* Start PROVIDED RECORDS *

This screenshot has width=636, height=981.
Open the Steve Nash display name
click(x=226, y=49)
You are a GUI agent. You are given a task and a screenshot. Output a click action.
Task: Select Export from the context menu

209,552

* End PROVIDED RECORDS *
* Start PROVIDED RECORDS *

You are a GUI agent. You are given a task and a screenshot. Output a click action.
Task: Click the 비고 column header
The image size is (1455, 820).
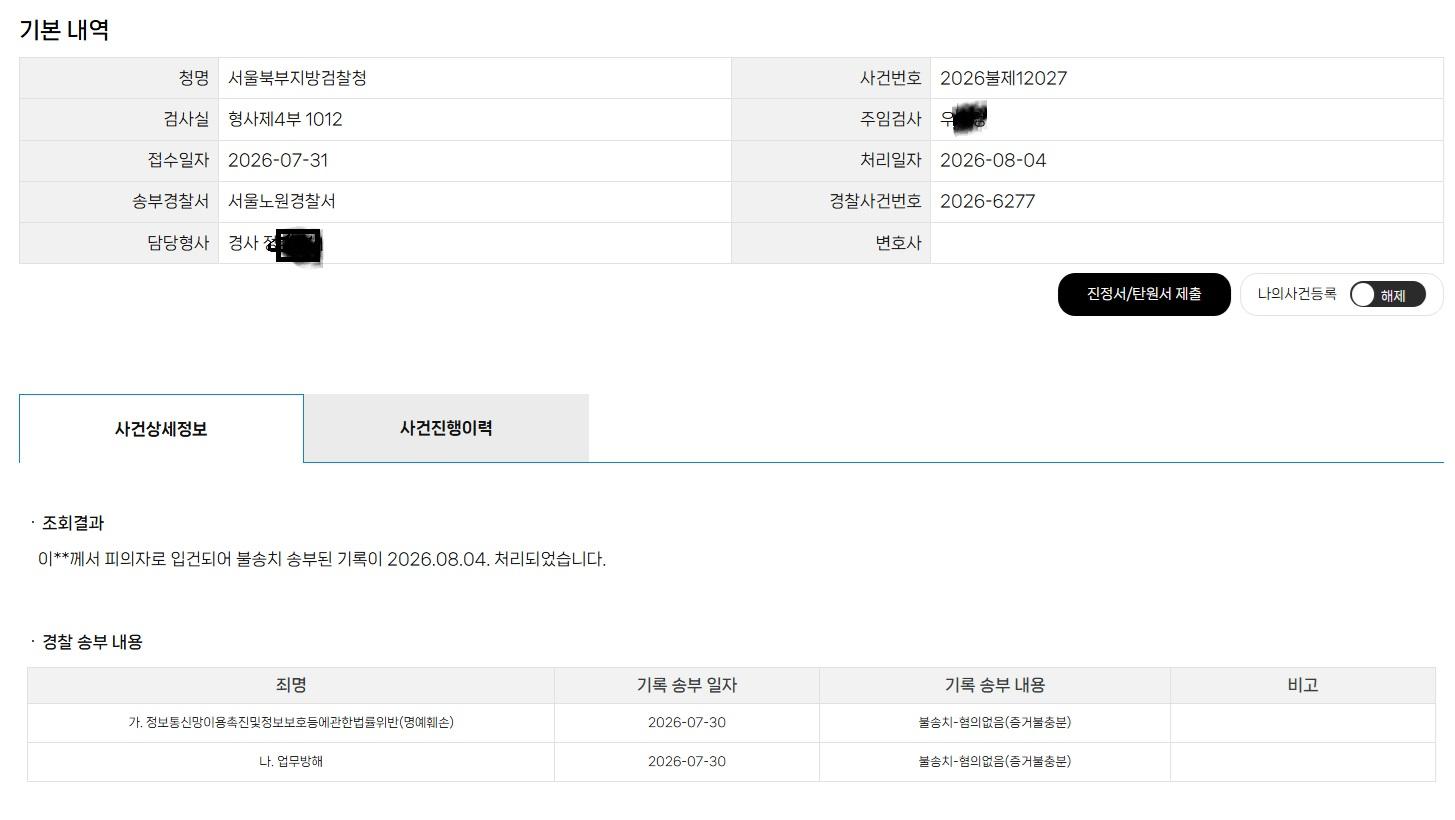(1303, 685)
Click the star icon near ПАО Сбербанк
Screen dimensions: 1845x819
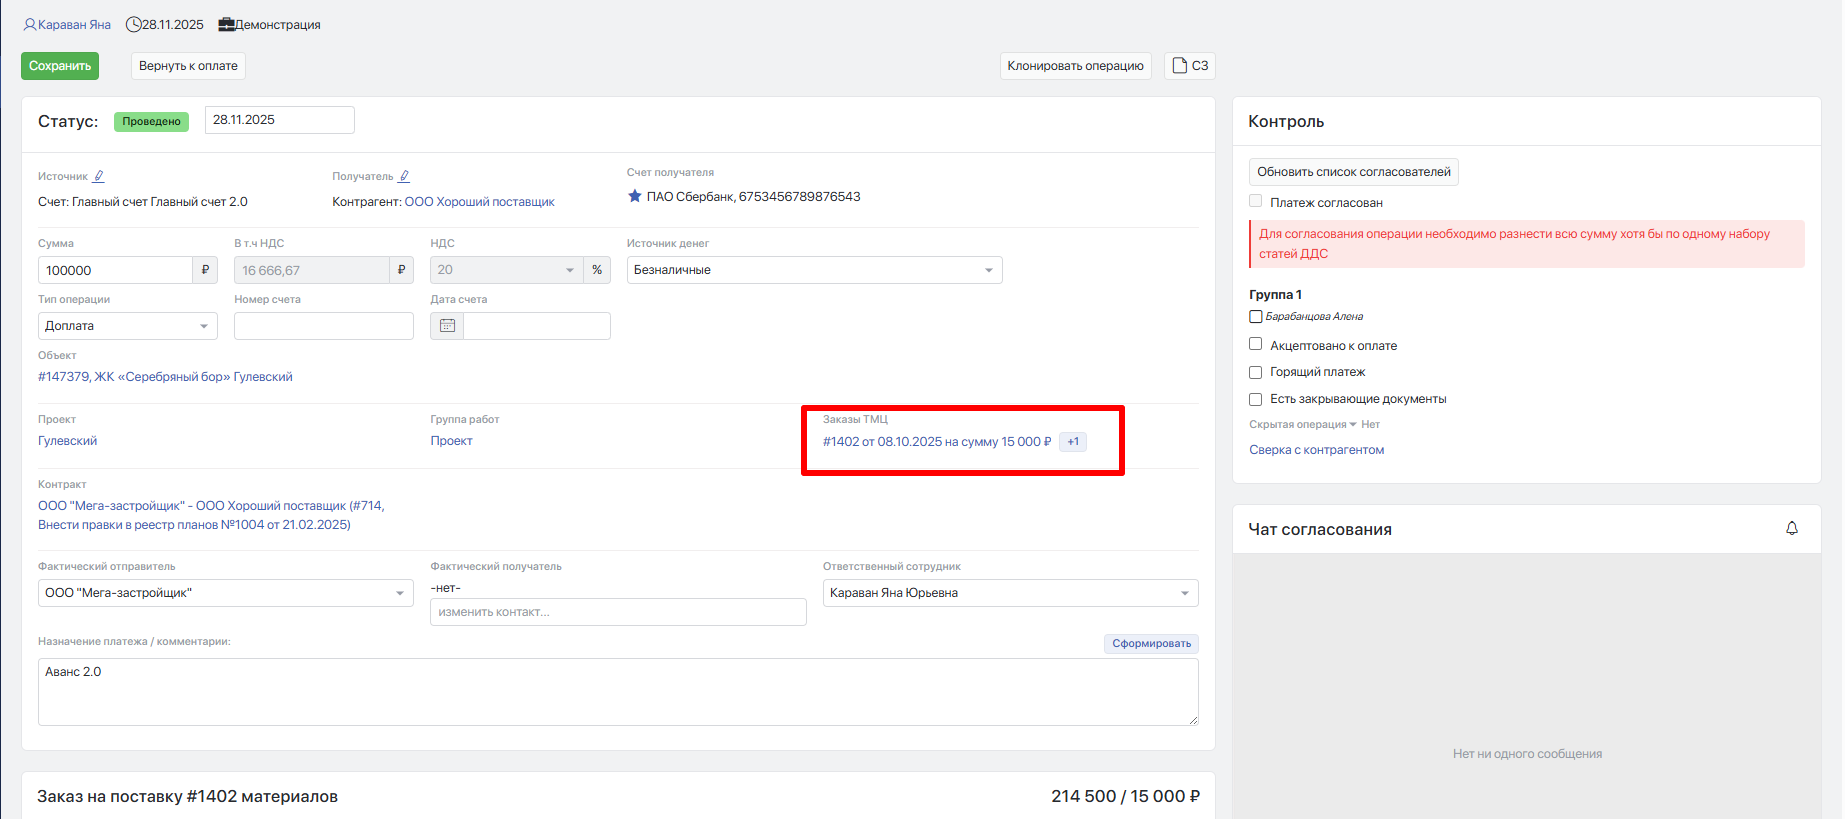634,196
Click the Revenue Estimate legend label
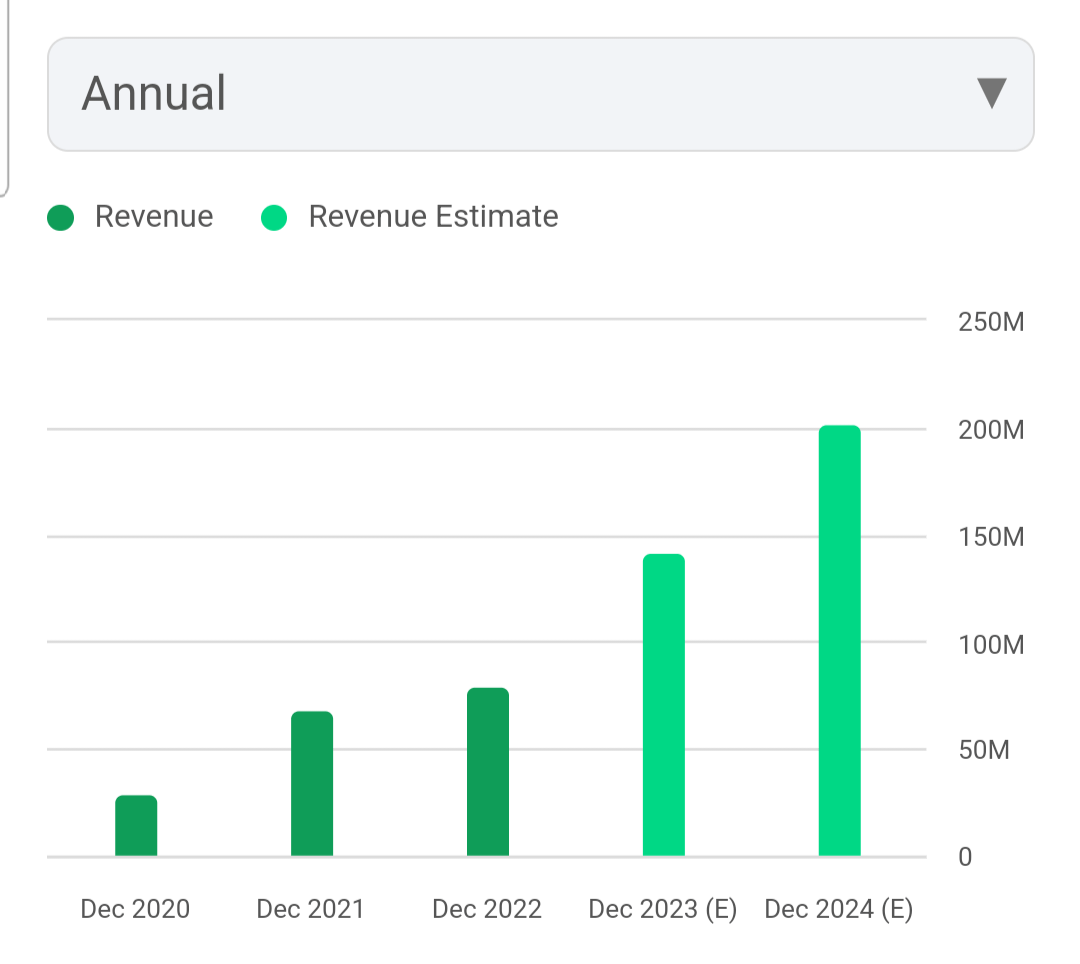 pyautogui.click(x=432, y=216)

* End PROVIDED RECORDS *

■ **THE PROBLEM**
Reproduce the lines of the listing from the line with "Click the star icon near ПАО Сбербанк" up to and including the line with "pyautogui.click(x=432, y=216)", leaving out the pictures.

■ **SOLUTION**
Click the star icon near ПАО Сбербанк
Screen dimensions: 1845x819
634,196
Click the Revenue Estimate legend label
 pyautogui.click(x=432, y=216)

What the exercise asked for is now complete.